Exercise ▸ The answer is one number. Say how many lines in the entries below include the word "screenshot".

Source records ▸

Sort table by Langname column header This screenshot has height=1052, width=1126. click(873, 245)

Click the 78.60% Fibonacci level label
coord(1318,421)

...

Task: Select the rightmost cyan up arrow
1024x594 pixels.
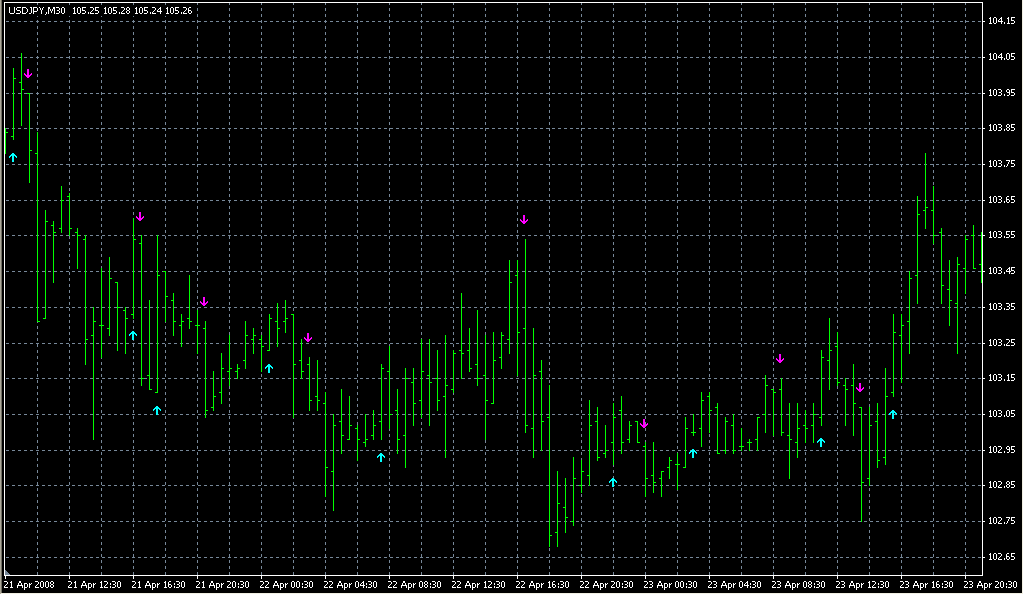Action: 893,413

* * *

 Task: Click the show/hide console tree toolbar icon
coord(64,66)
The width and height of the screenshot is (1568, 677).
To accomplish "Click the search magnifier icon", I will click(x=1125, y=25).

Written answer ▸ 2